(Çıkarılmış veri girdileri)

........

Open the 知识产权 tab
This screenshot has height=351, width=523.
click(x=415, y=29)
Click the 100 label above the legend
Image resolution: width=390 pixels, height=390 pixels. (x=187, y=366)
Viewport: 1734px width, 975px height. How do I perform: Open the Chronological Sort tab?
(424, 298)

........

Görev tanımı: Satırlardaki her "tab" ifadesini "panel" ile değiştirip geri kalan her şeyi aynen bırakarak satırları yeniden yazar mısınız?

Görevin sonucu:
Open the 知识产权 panel
This screenshot has height=351, width=523.
click(x=415, y=29)
Click the 100 label above the legend
Image resolution: width=390 pixels, height=390 pixels. (x=187, y=366)
Viewport: 1734px width, 975px height. How do I perform: Open the Chronological Sort panel?
(424, 298)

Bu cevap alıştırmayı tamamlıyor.